Windows 8 includes a new feature called “Windows To Go” that allows corporate entities to create a full corporate environment including applications and utilities, booting from a USB drive. After the system has booted from the USB device, all corporate standards, policies and management tools are effective and enforced. This can make an employee’s device as safe as any corporate desktop PC.

Windows To Go also comes with a few security precautions. To prevent a potential data leakage, if the USB key is removed, running processes will be frozen. If the USB key is inserted again within 60 seconds, the system will continue to work: otherwise it will perform a shutdown of Windows to Go to prevent sensitive data remaining displayed on the screen or stored in the memory. A Windows to Go USB key can also be protected by Bitlocker.

Does “Windows To Go” mean that you are running no risk when your employee’s personal device is booted from the USB device?

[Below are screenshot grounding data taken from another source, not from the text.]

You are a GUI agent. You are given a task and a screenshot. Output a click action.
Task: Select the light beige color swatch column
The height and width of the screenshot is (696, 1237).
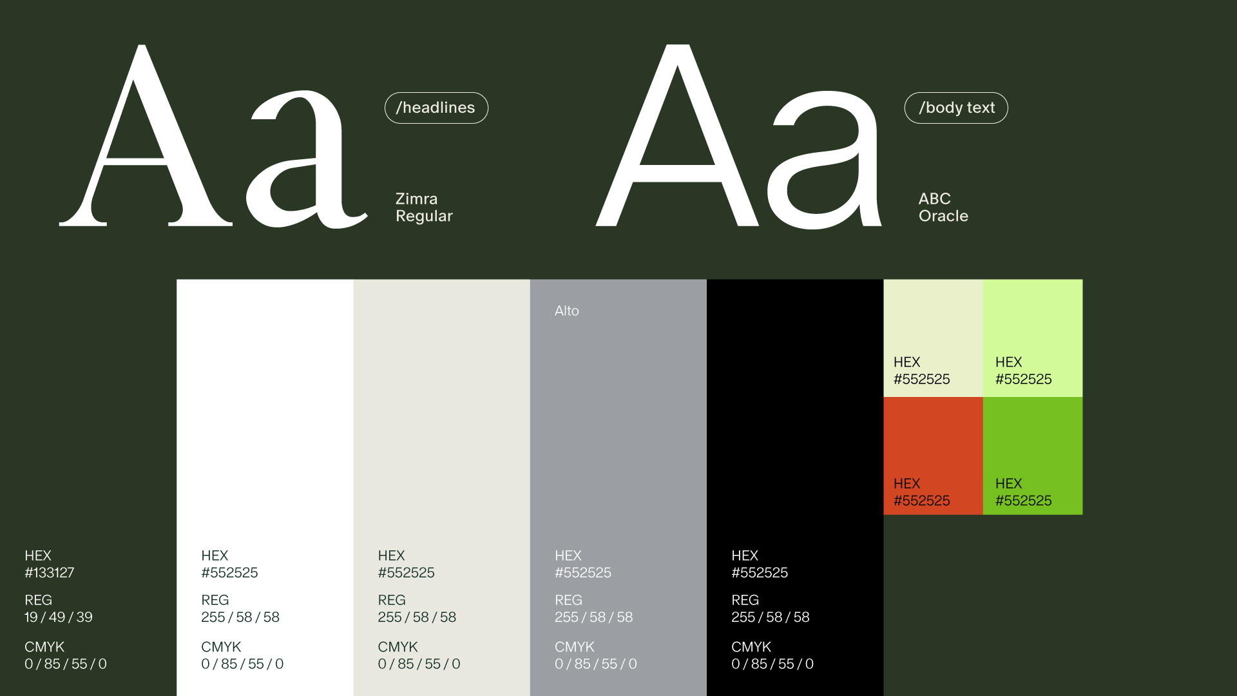441,412
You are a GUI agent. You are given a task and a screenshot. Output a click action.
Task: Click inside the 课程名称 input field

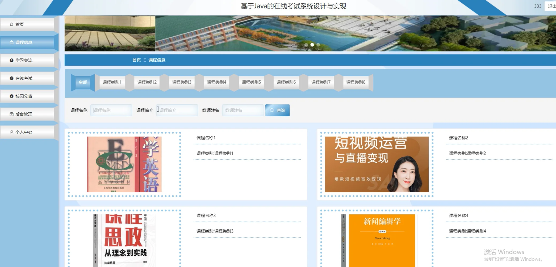pos(111,110)
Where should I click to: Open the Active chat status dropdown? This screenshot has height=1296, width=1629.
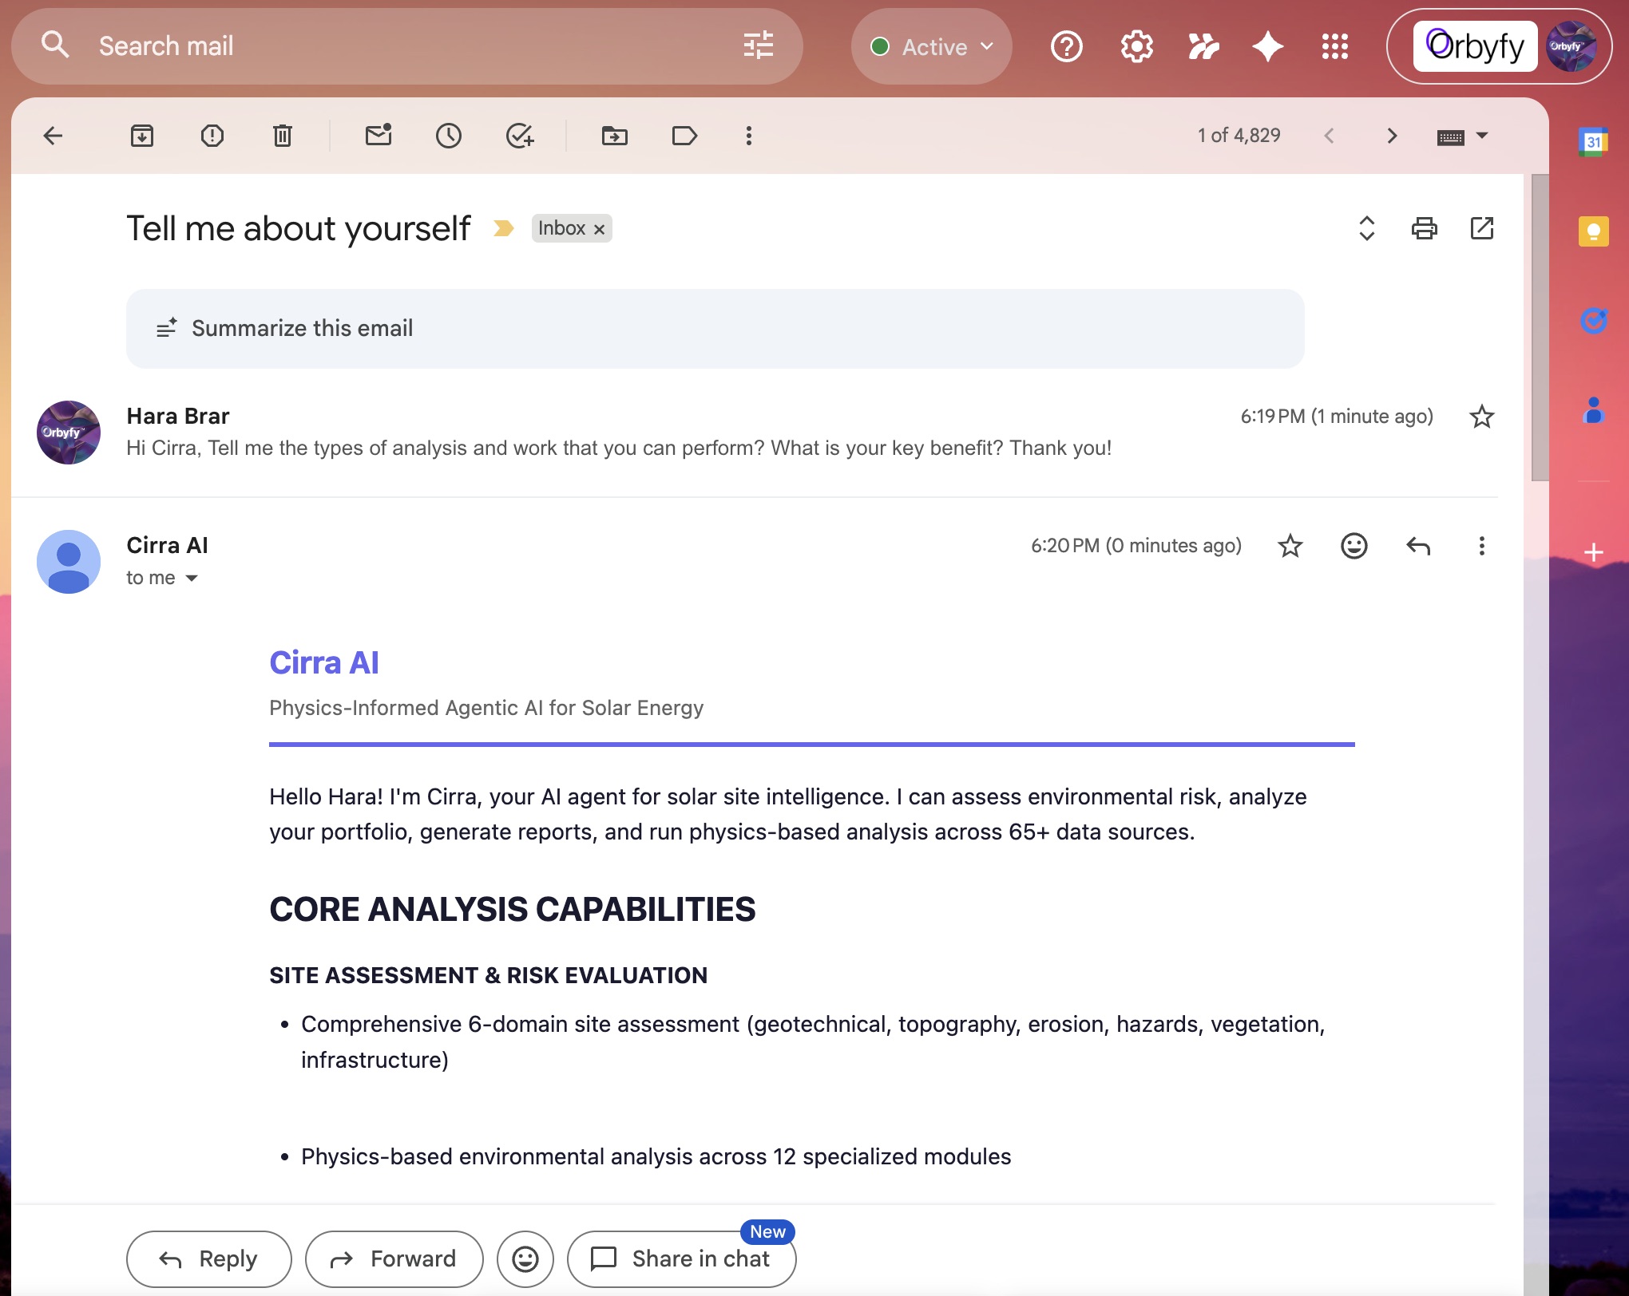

No, there still is a risk. Assuming that the Windows To Go environment has been set up correctly, so that a VPN is established to the office tunneling all communications, there is still the problem of the uncontrolled Internet itself. While the corporate network is protected by a firewall, the personal device can also be used in unsafe environments, introducing other risks of compromise and infection. But of course that is not different to the case of other corporate devices that leave the safe perimeter of the corporate network, such as a laptop that is connecting to the Internet in a hotel or at a hotspot.

Conclusion

For anyone thinking that BYOD is a problem for the (near) future rather than right now, here is your wake-up call: the future is already here, including all the attendant risks. It is almost impossible to prevent people from bringing all kinds of devices into the workplace, short of the physical measures associated with state security agency buildings. Even wristwatches with cell-phone functionality (including Internet access and a USB-port) already exist. It is time for organizations to take BYOD seriously and re-engineer corporate policies around it. Integrating Mobile Device Management (MDM) inside your corporate IT Management protocols is a must. Otherwise, sooner than later you will find your corporate data exposed and misused. By moving to a CYOD model, where the different devices that are allowed access on the corporate network can be managed by corporate IT, the risk can be minimized to acceptable levels while still offering employees a degree of flexibility over the devices they use.